With respect to respondents' assertion that petitioner's CSE predetermined the student's program prior to its development at the IEP meeting, I find that this issue is beyond the scope of my review because it was not raised below (Application of the Bd. of Educ., Appeal No. 06-108, Application of a Child with a Disability, Appeal No. 05-080; Application of a Child with a Disability, Appeal No. 04-043; Application of a Child with a Disability, Appeal No. 04-019; Application of the Bd. of Educ., Appeal No. 02-024).

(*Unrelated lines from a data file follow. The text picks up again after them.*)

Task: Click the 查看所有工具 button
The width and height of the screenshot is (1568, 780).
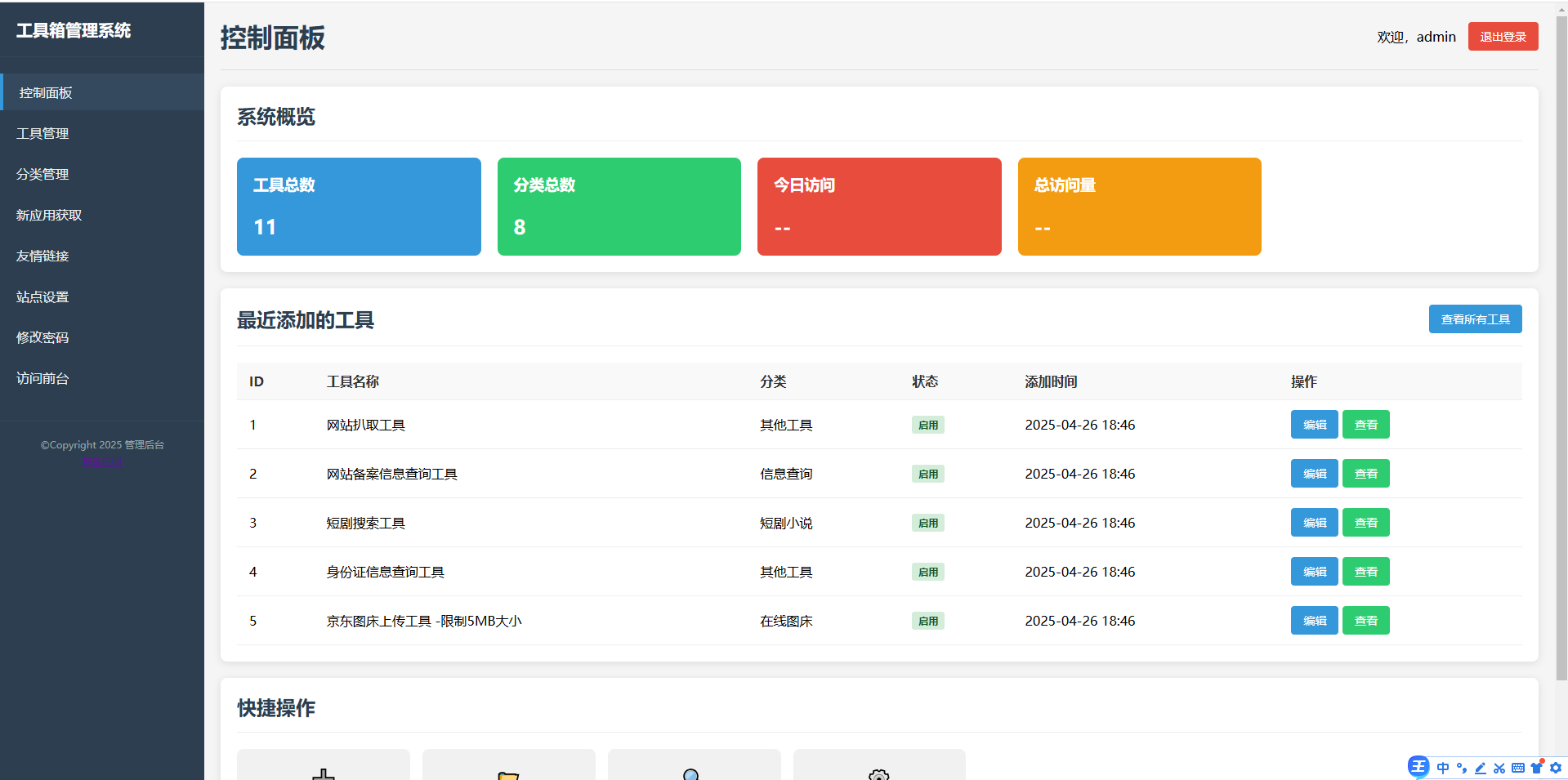Action: point(1475,319)
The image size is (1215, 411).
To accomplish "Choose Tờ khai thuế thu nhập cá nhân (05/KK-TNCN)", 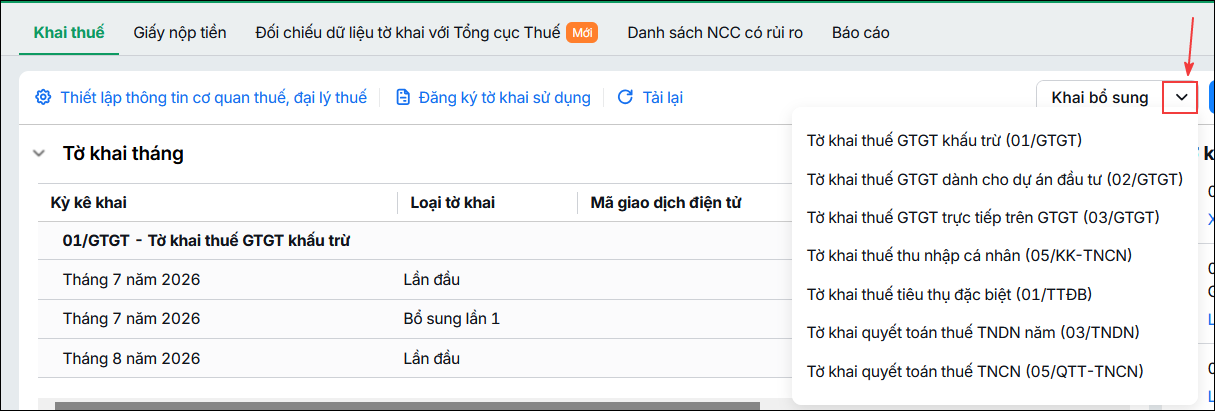I will pyautogui.click(x=969, y=255).
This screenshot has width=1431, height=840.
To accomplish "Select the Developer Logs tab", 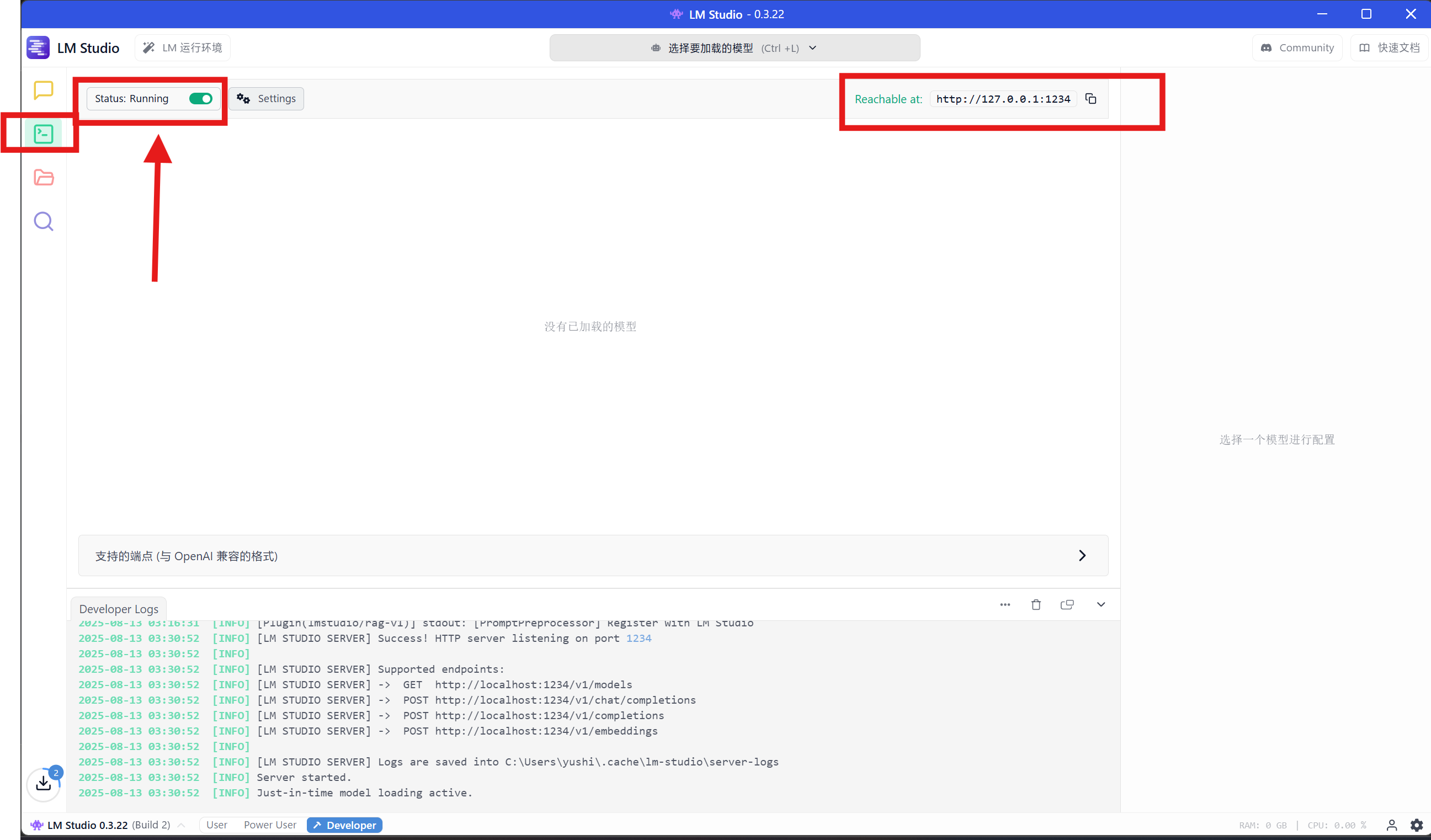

I have considered petitioner's and respondents' remaining contentions and find them to be without merit.
THE APPEAL IS DISMISSED.
IT IS ORDERED that petitioner's CSE reconvene within 30 days of the date of this decision to review the student's needs and recommend an appropriate program and placement for the student consistent with this decision.
 The term "free appropriate public education" means special education and related services that--
(A) have been provided at public expense, under public supervision and direction, and without charge;
(B) meet the standards of the State educational agency;
(C) include an appropriate preschool, elementary school, or secondary school education in the State involved; and
(D) are provided in conformity with the individualized education program required under section 1414(d) of this title.
(20 U.S.C. § 1401).
 Petitioner's memorandum of law was received by the Office of State Review more than 30 days after petitioner filed its petition. The memorandum of law was rejected as untimely and was not considered upon review (8 NYCRR 279.4[a]; see 8 NYCRR 279.1[a]).
 The Code of Federal Regulations (34 C.F.R. Parts 300 and 301) has been amended to implement changes made to the IDEA, as amended by the Individuals with Disabilities Education Improvement Act of 2004. The amended regulations became effective October 13, 2006. While some of the relevant events in the instant case took place prior to the effective date of the 2006 amendments, none of the new provisions contained in the amended regulations are applicable to the issues raised in this appeal. For convenience, citations in this decision refer to the regulations as amended because the regulations have been reorganized and renumbered.
 Petitioner's CSE correctly considered LRE concerns in making its recommendation. Upon a review of the record, I do not find that LRE considerations alone would require that this student be moved from his current placement.